--- Screenshot grounding data ---
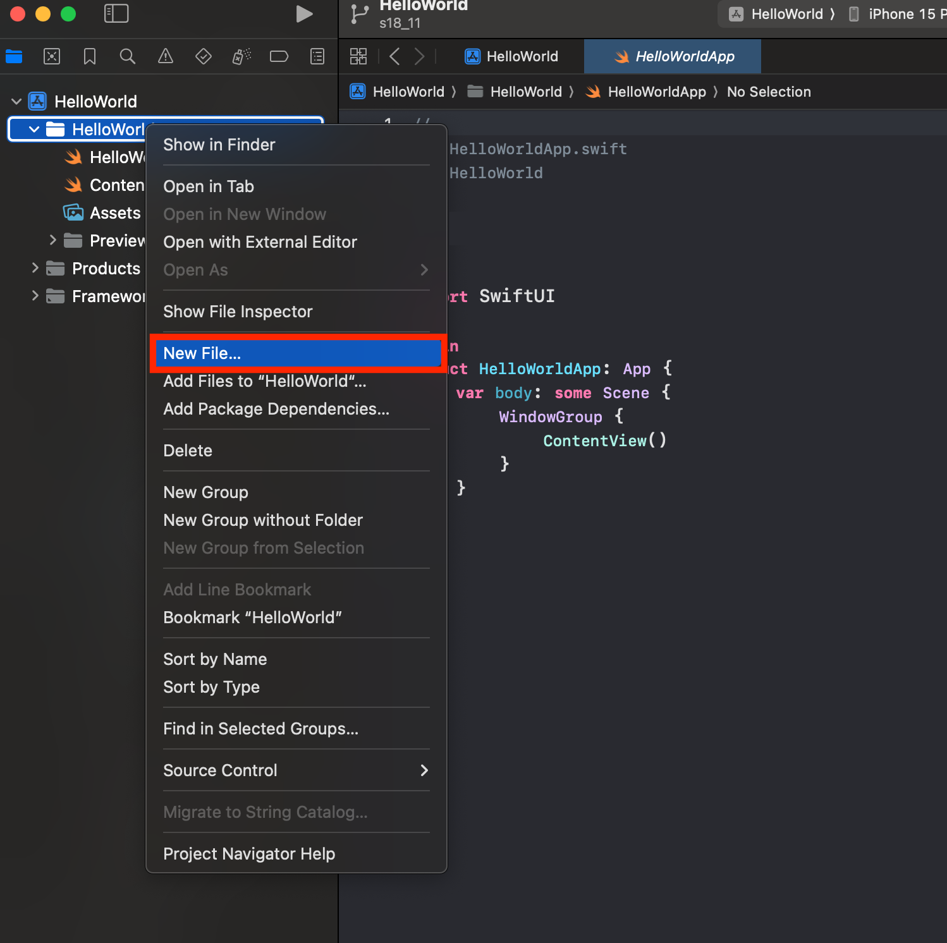Open the Find navigator magnifier icon

[128, 57]
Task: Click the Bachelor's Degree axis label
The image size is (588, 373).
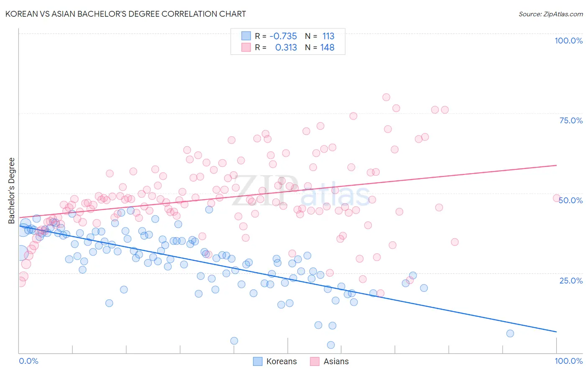Action: pos(11,191)
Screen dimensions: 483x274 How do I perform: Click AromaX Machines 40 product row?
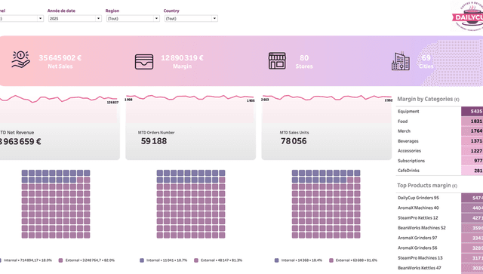pos(439,208)
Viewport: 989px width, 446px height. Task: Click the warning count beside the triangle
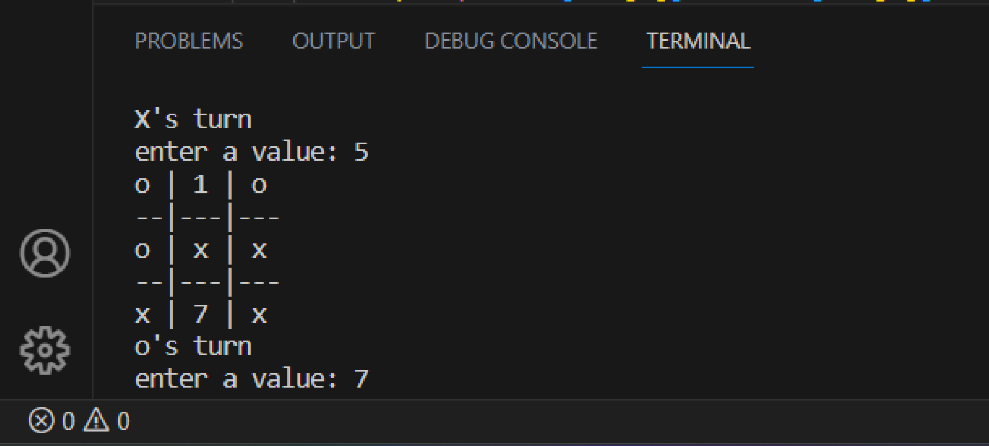coord(123,421)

--- What is expected ---
When you reach the line that contains "Viewport: 989px width, 446px", start reproducing, and continue word for word to the end of the records; skip all pictures.

--- Task solution ---
Viewport: 989px width, 446px height. Task: Click the warning count beside the triangle
coord(123,421)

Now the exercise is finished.